Kexec enabling inside TDX guest requires addressing several issues:
- Avoid clearing CR4.MCE during kexec;
- Convert all shared memory back to private on kexec, so the next
kernel could start normally;
- Add support for offlining secondary CPUs, so the new kernel could
bring them up again.
The first two items are relatively straight-forward. The initial attempt
to implement them can be found here - [1].

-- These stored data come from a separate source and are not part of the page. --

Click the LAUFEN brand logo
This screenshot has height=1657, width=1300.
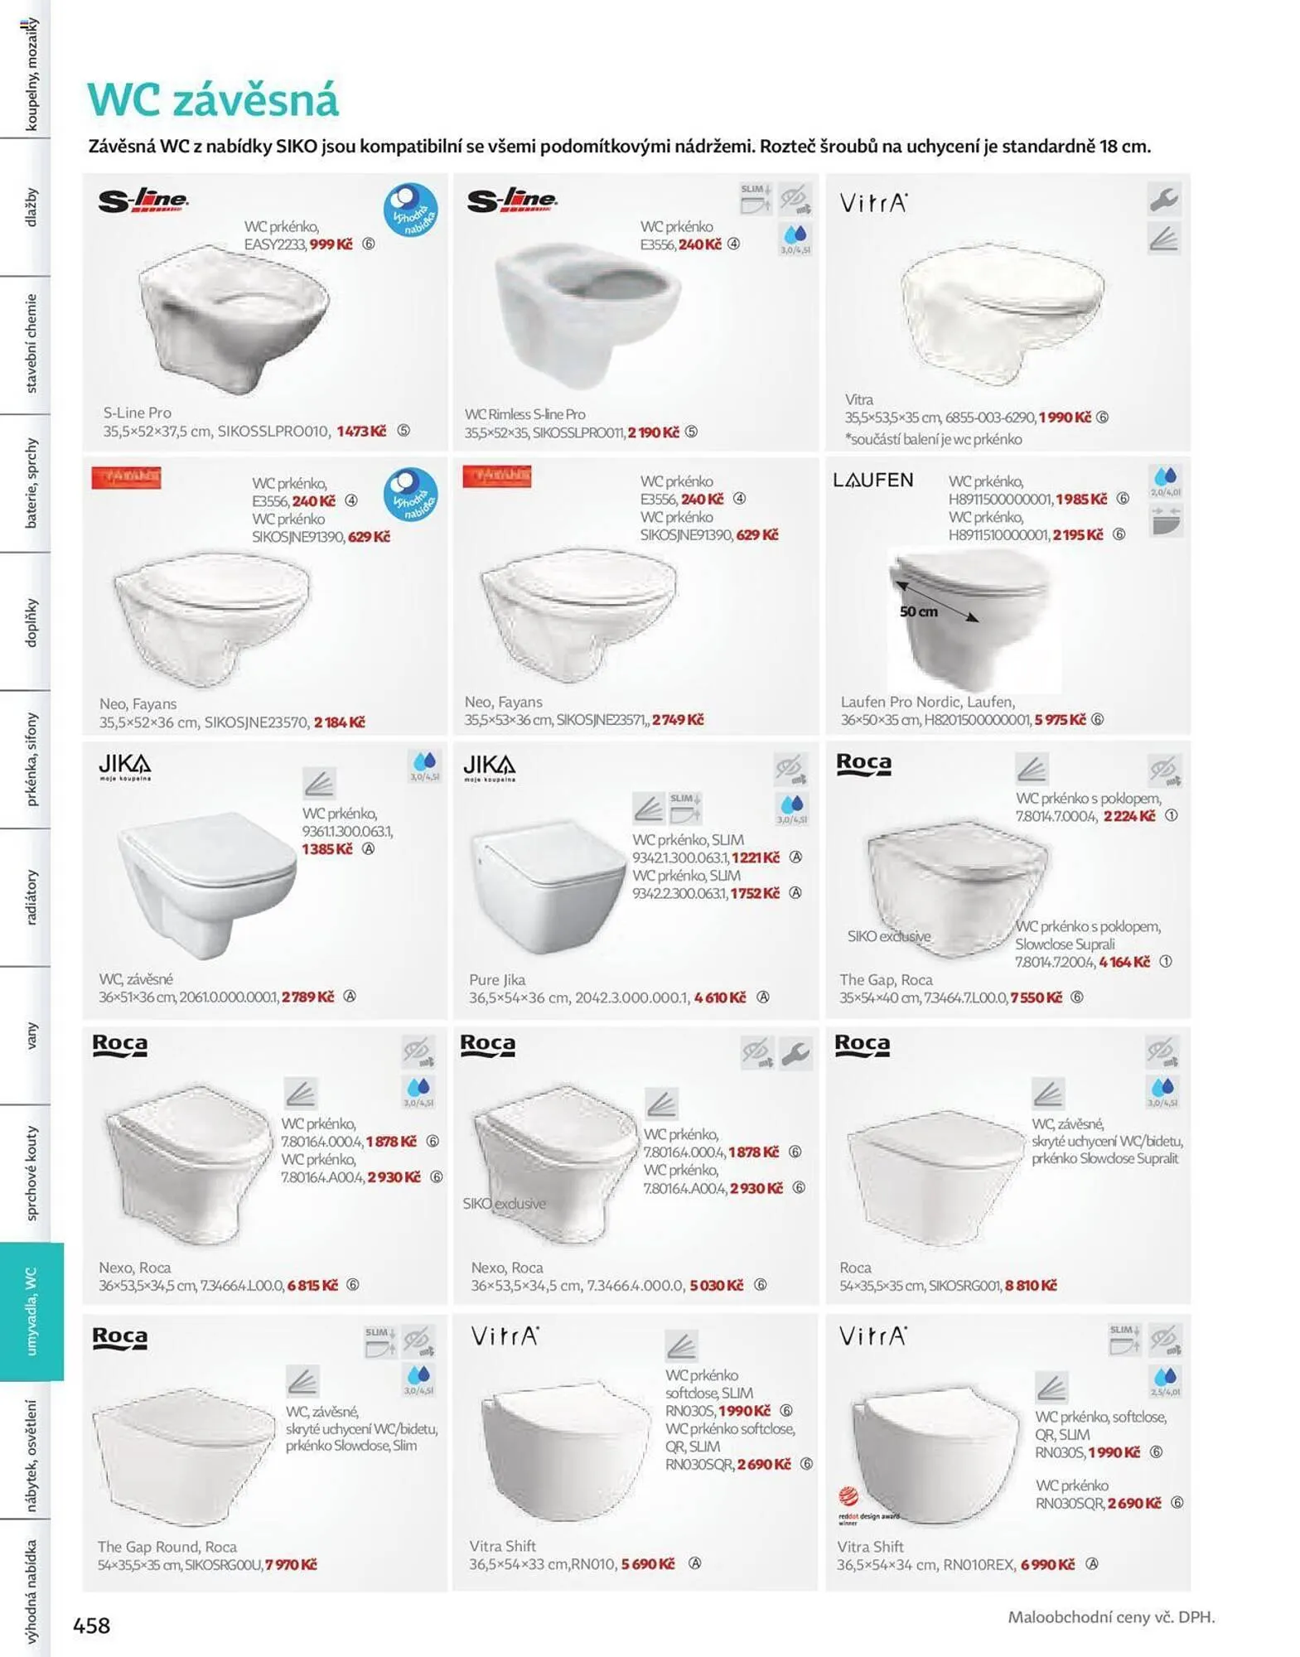click(872, 480)
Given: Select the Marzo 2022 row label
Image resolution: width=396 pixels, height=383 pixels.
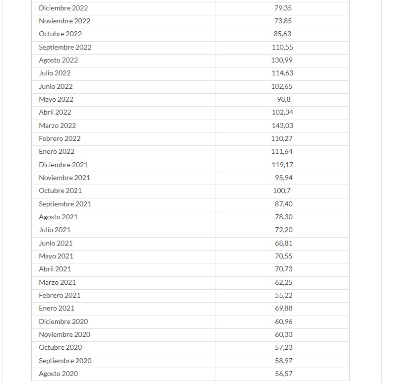Looking at the screenshot, I should point(58,126).
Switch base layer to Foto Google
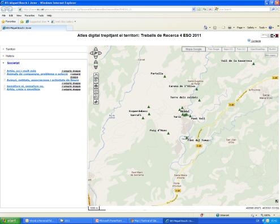The width and height of the screenshot is (280, 224). pyautogui.click(x=214, y=49)
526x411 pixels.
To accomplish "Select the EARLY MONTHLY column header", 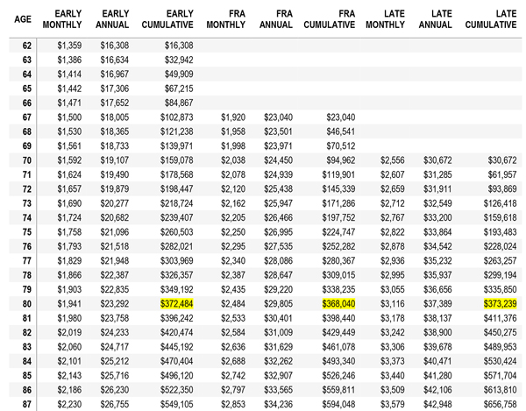I will [x=62, y=19].
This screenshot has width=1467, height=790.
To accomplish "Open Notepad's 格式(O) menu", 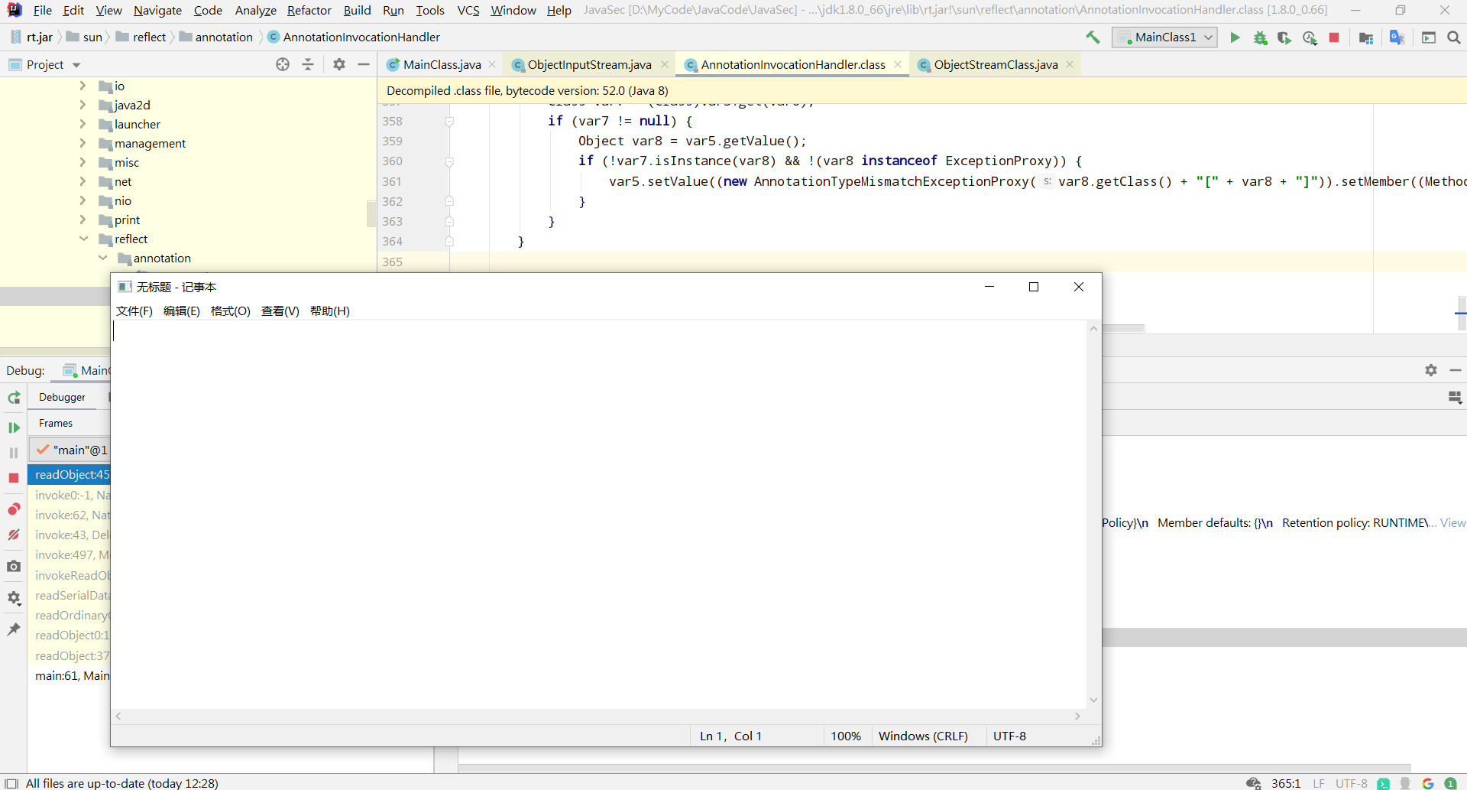I will click(x=230, y=311).
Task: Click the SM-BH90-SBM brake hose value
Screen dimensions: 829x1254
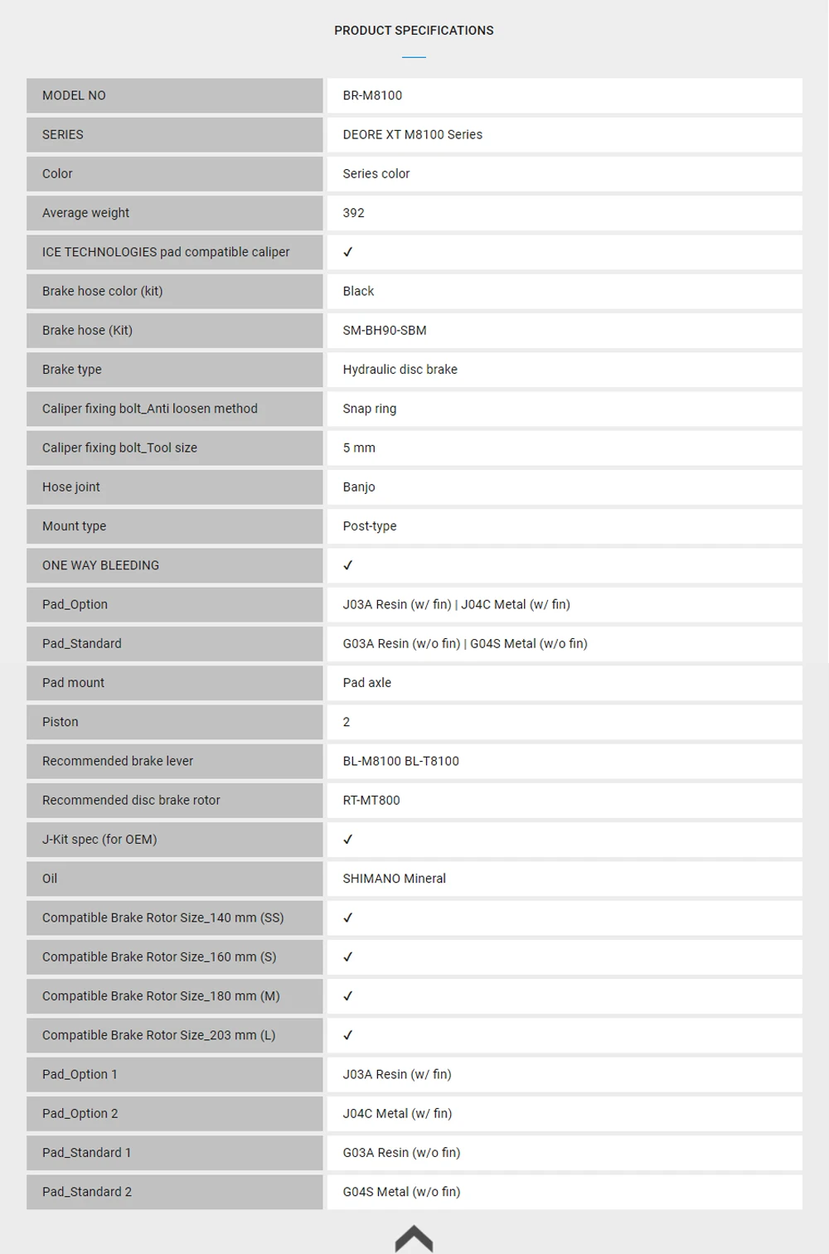Action: click(385, 330)
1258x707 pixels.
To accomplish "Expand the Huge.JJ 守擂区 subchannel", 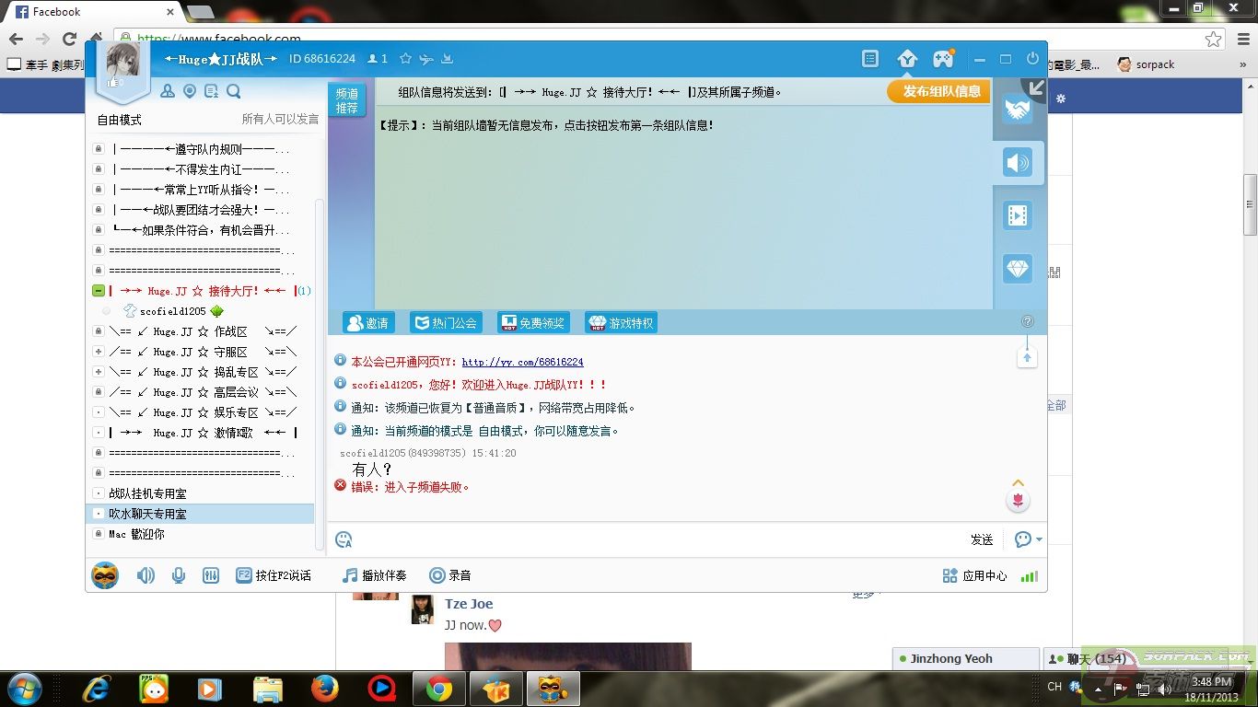I will [x=98, y=351].
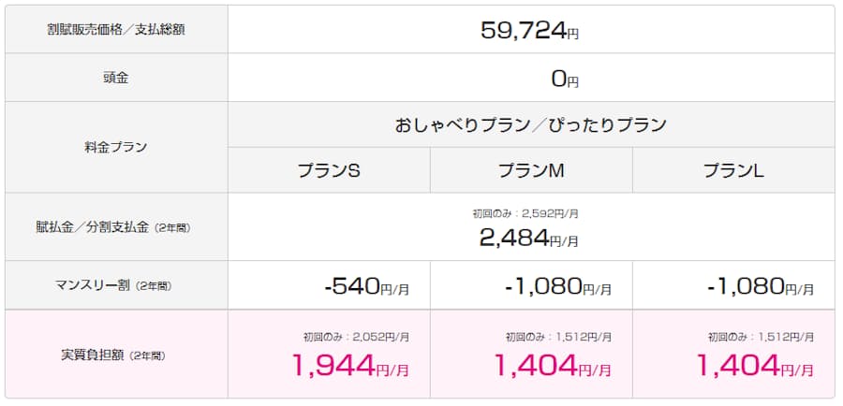The image size is (843, 406).
Task: Select the プランL column header
Action: (733, 171)
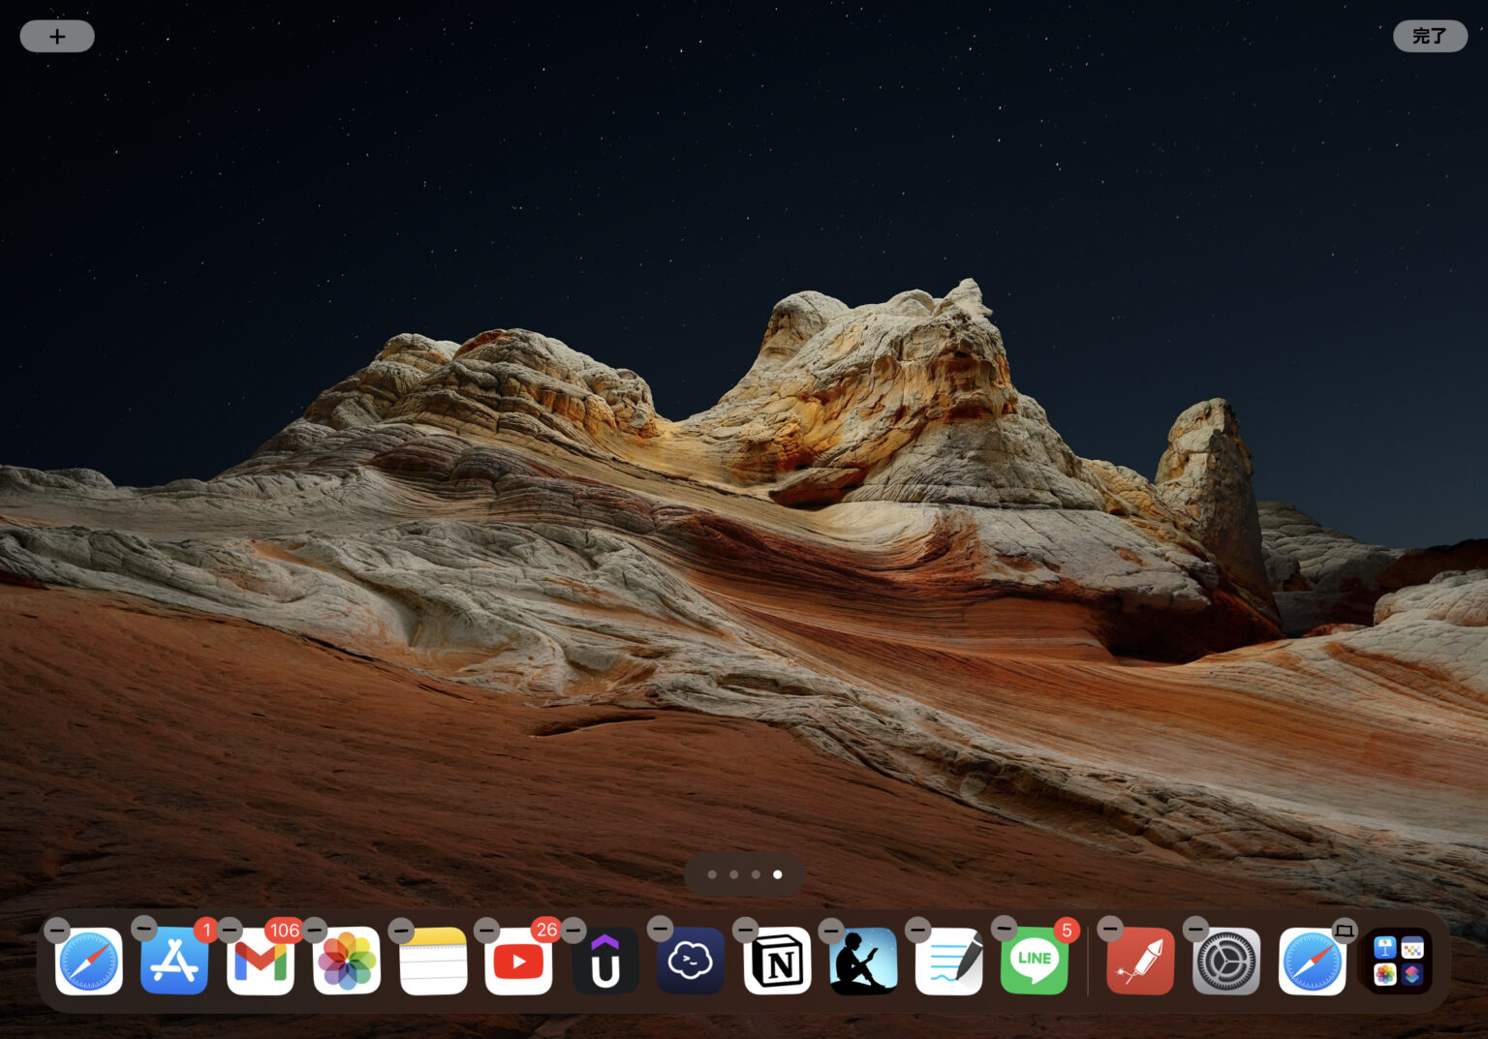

The last item is tricky. TDX guests use ACPI MADT MPWK to bring up
secondary CPUs. The mechanism doesn't allow to put a CPU back offline if
it has woken up.
It is clearly missing functionality from the ACPI mechanism and it has
to be changed to allow offlining. The work in this direction has
started, but it takes time.
For now, disable kexec for TDX guests. It will fail kexec instead of
crashing on attempt.
[1] https://lore.kernel.org/all/[email protected]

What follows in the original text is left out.